The result should be the lines from the one holding "Open the Render Settings window icon" to the final line of the records below, repeated exactly and with no pictures.

++++ PROVIDED DATA

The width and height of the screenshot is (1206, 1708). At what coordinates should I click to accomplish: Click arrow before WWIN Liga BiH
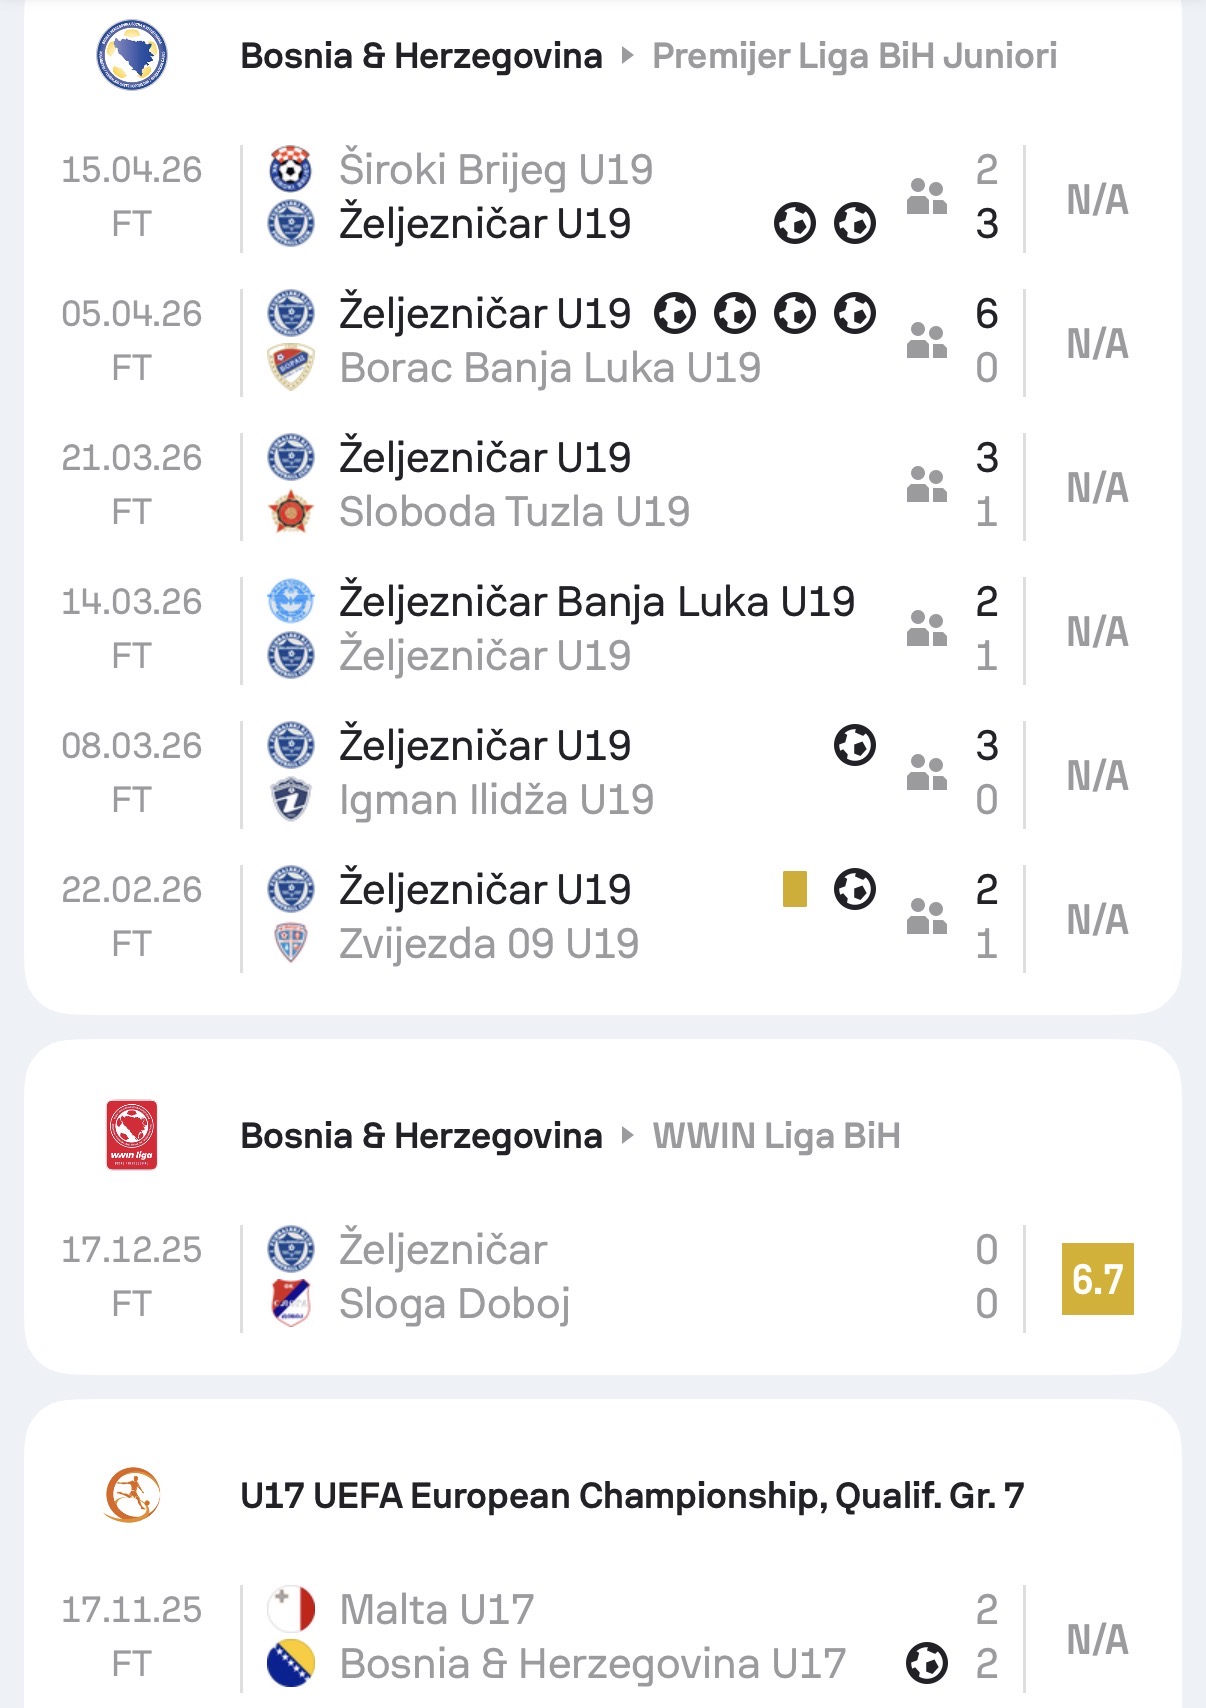coord(628,1135)
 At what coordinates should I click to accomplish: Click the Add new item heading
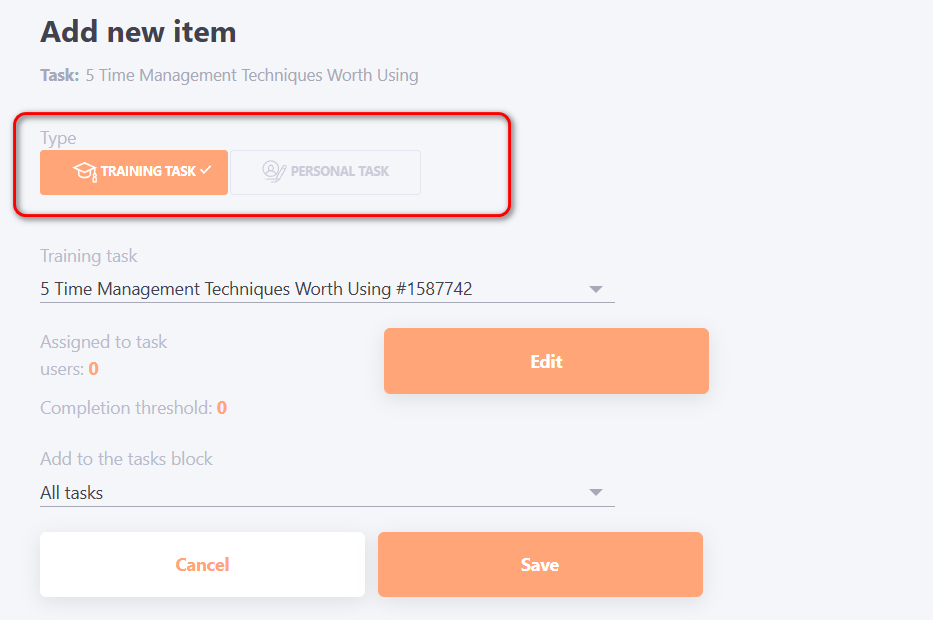pyautogui.click(x=138, y=32)
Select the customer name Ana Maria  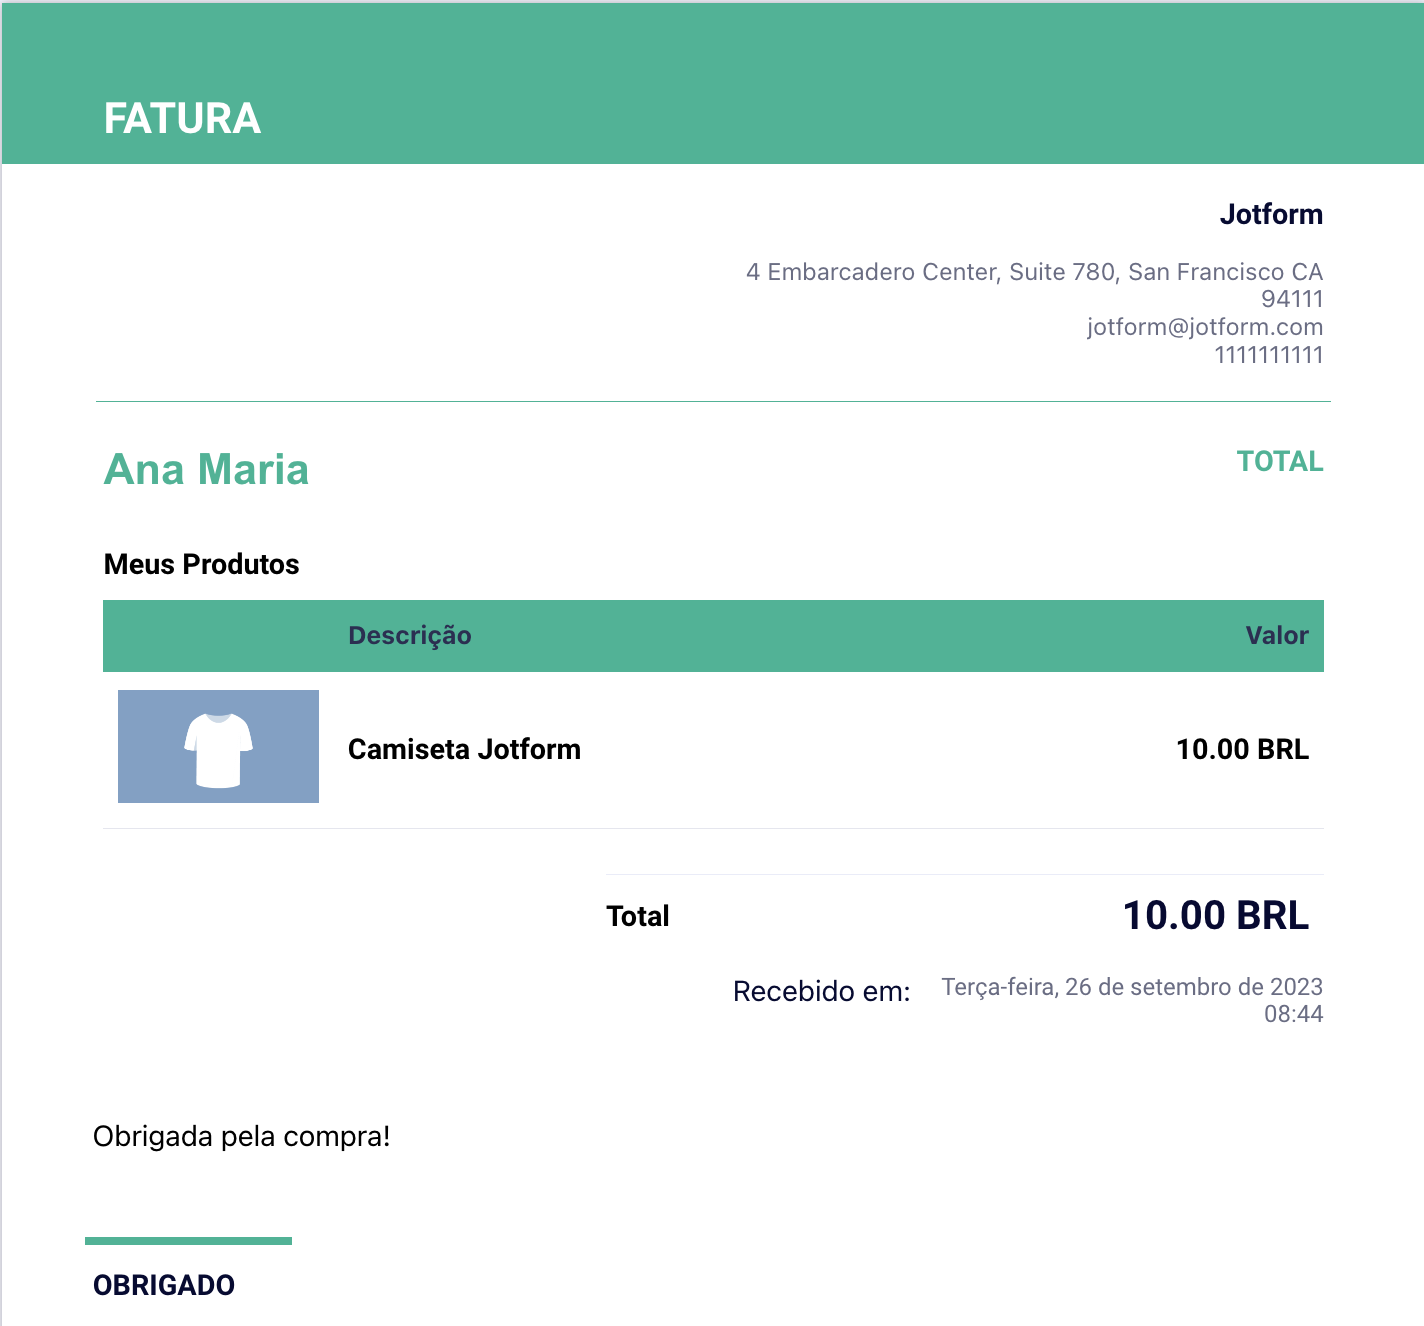coord(206,469)
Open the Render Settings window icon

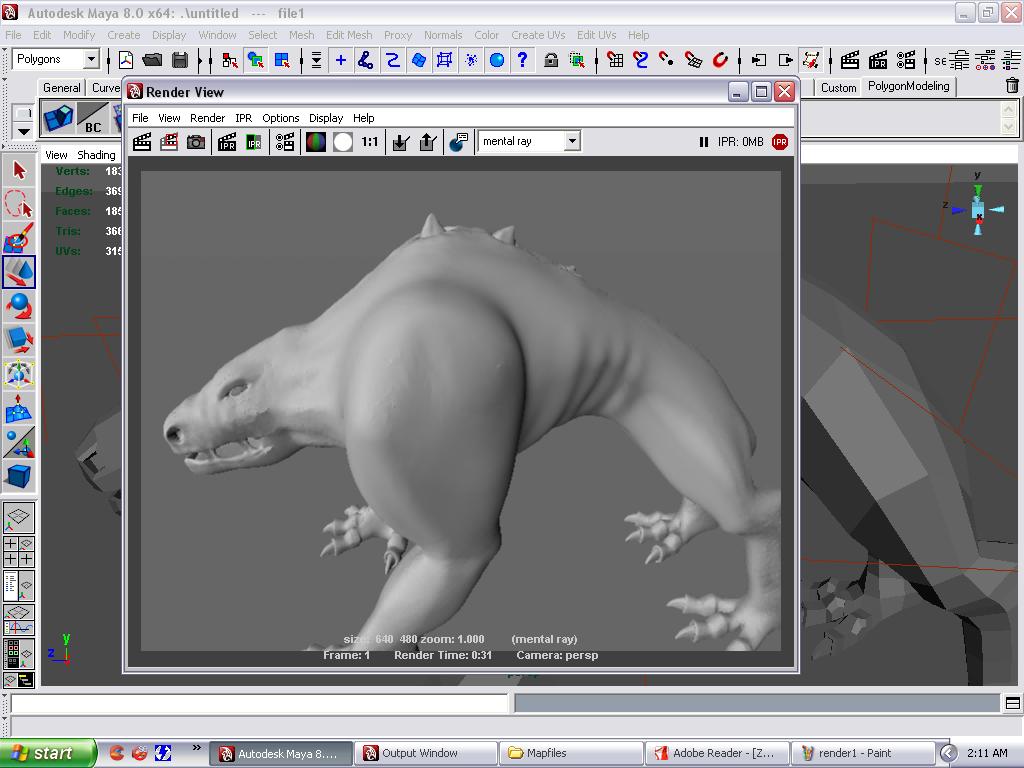tap(283, 141)
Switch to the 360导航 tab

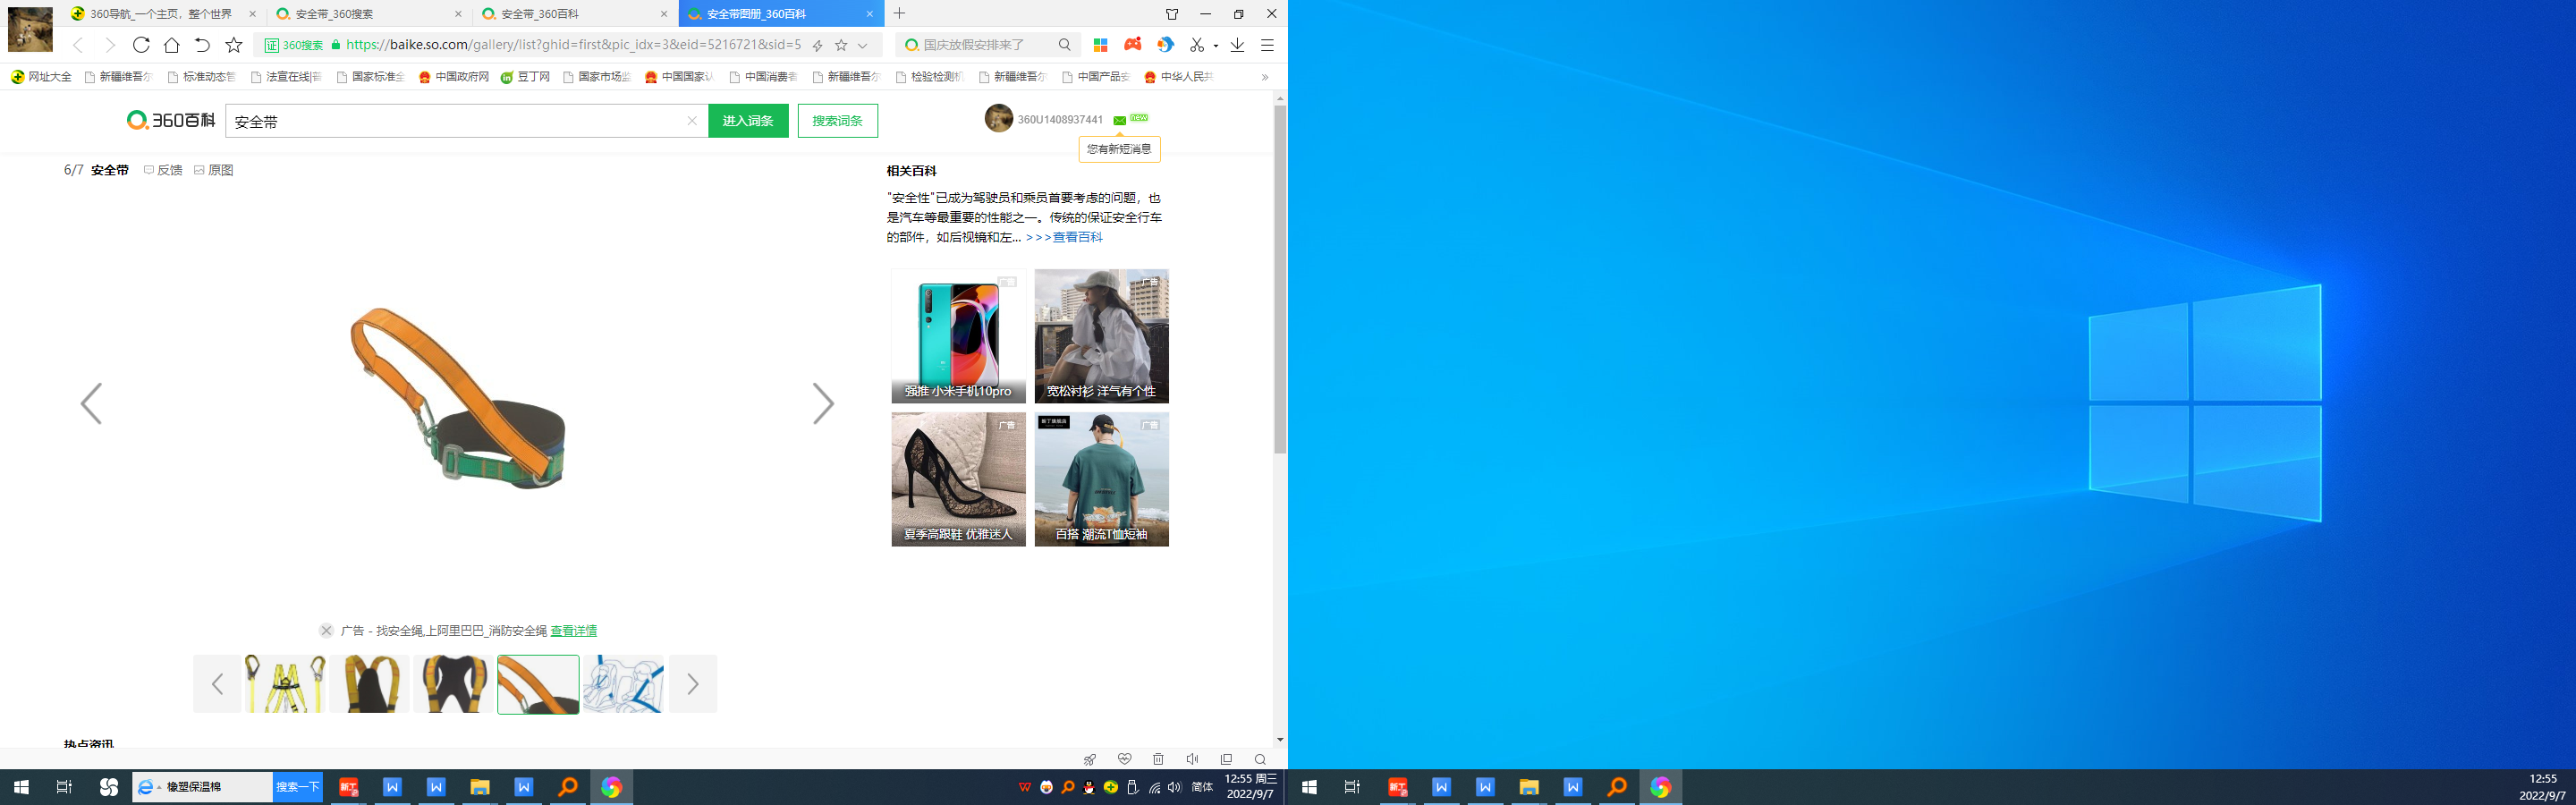pos(160,14)
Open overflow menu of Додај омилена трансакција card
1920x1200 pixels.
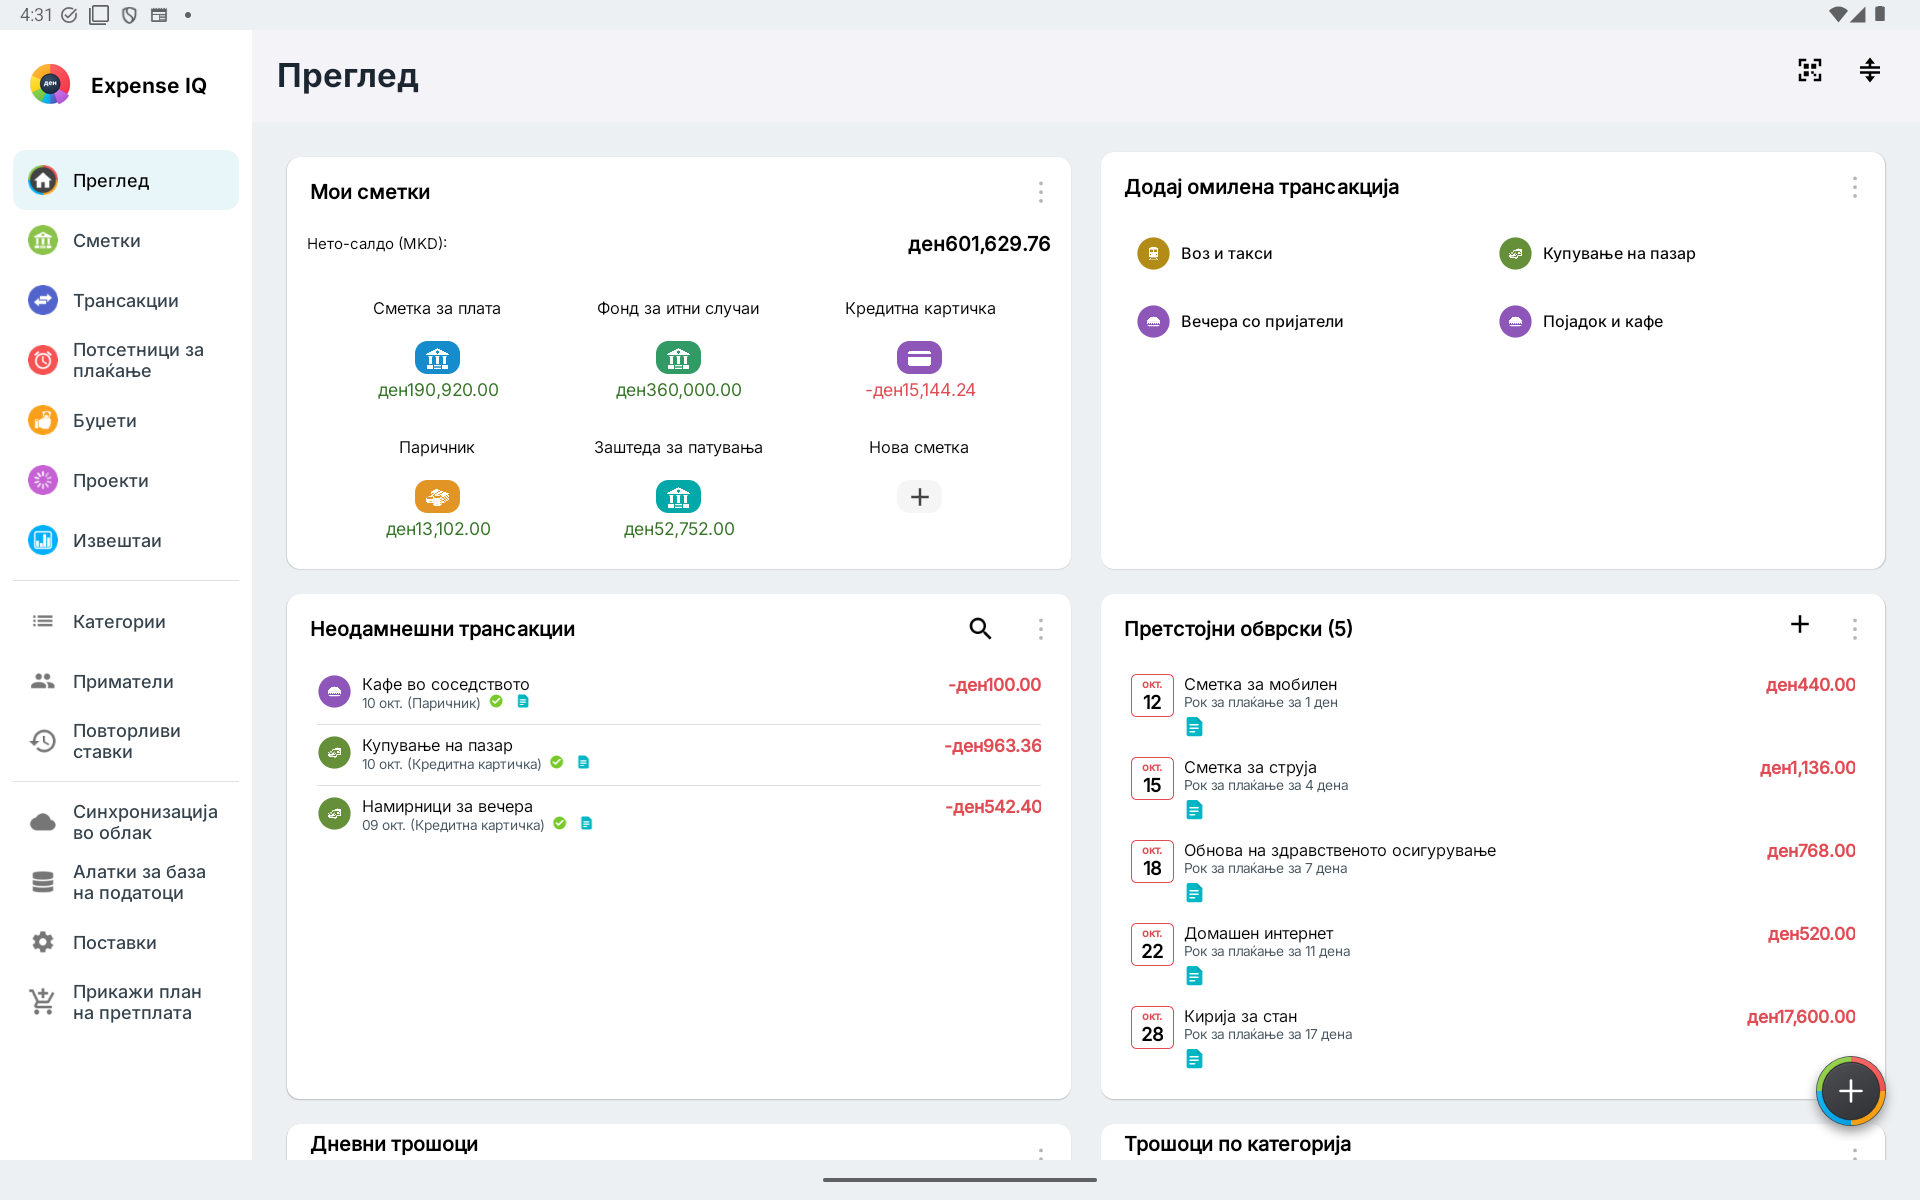point(1854,187)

++++++++

▸ REPLY
Open the Render Settings window icon

tap(283, 141)
Switch to the 360导航 tab

pos(160,14)
Open overflow menu of Додај омилена трансакција card
1920x1200 pixels.
point(1854,187)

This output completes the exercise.